Described as a budget that “takes forward our plan to prepare Britain for a brighter future”, announced Chancellor Philip Hammond.
This is our summary of the key announcements made during the Spring Budget 2017.
For Individuals – see here for more information
• Personal allowance increasing to £11,500 from April 2017. The higher rate threshold will rise to £45,000 (from £43,000 currently).
• Even though Class 2 NICs are being abolished from April 2018, Class 4 NIC remains. It was announced that the Class 4 rate it was increasing by 1% to 10% for self-employed individuals from April 2018, but this was subsequently retracted and will now remain at 9%.

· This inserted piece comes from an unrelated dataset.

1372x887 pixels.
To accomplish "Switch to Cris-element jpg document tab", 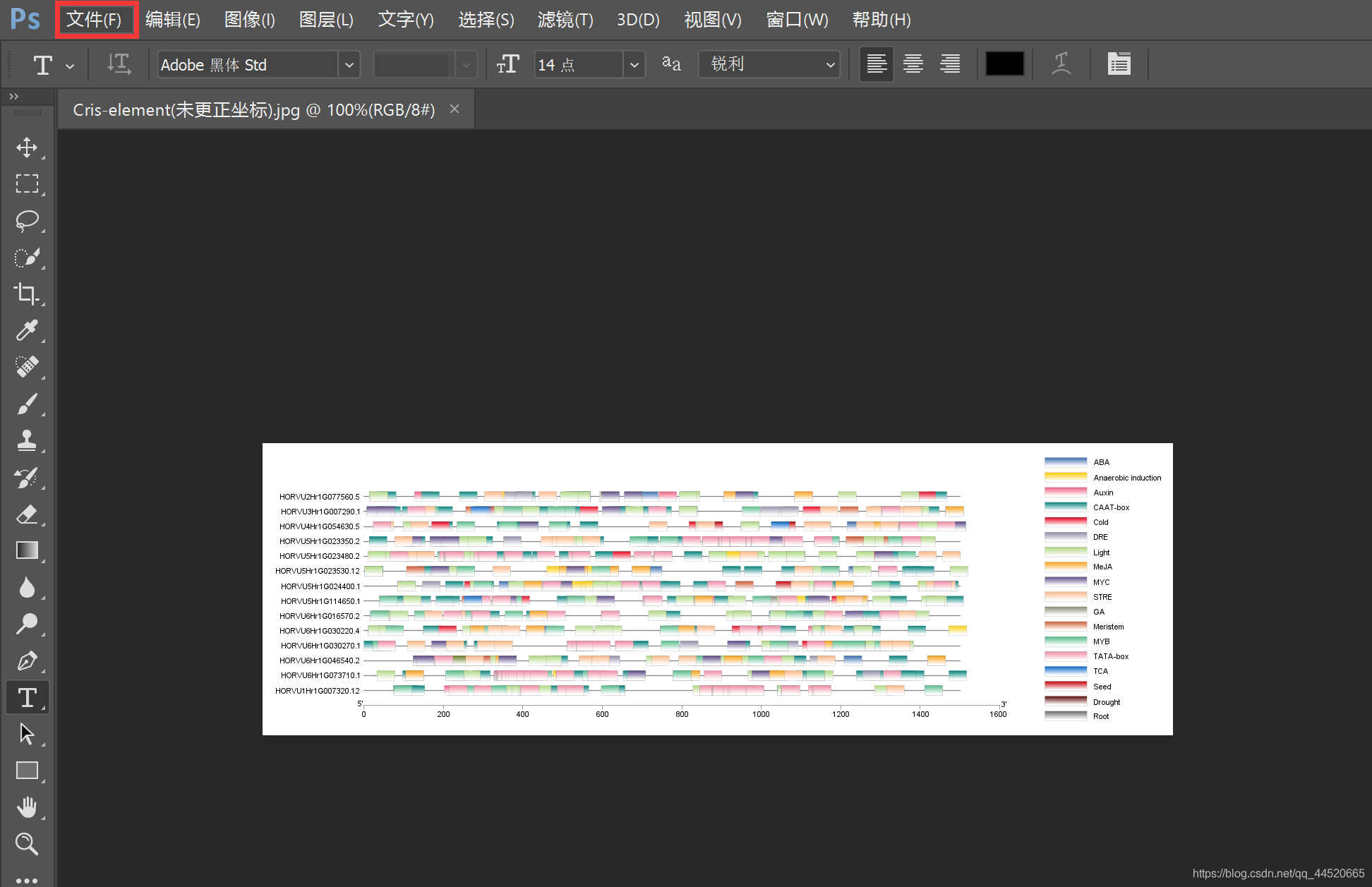I will 254,110.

• The £5,000 tax-free dividend allowance introduced last year, will be reduced to £2,000 from April 2018. Thereafter dividends will continue to be taxed at 7.5% for basic rate, 32.5% for higher rate and 38.1% for additional rate taxpayers.
• The new Lifetime ISA is available for adults age 18 to 40 from April 2017, allowing for savings of up to £4,000 per annum up to age 50. The Government will top up by 25% bonus each year.
• A new NS&I Bond will be available offering 2.2% interest over 3 years on deposits of between £100 and £3,000.
• From September 2017, working parents with 3 and 4 year old children will have their tax-free childcare allowance doubled to 30 hours a week.
What to remember from the last Budget
• From April 2017 there is a tax-free £1,000 allowance for trading and property income for a small earner receiving less than this.
For Business – see here for more information
• Corporation tax rate continuing to reduce to 17% by 2020. No change to the current proposed reduction to 19% from April 2017.
• Making tax digital (MTD) reporting requirements have been delayed for some businesses. Whereas previously all unincorporated businesses and landlords had to comply from April 2018 regardless of size but this Budget delayed it by 12 months for those below the VAT registration threshold.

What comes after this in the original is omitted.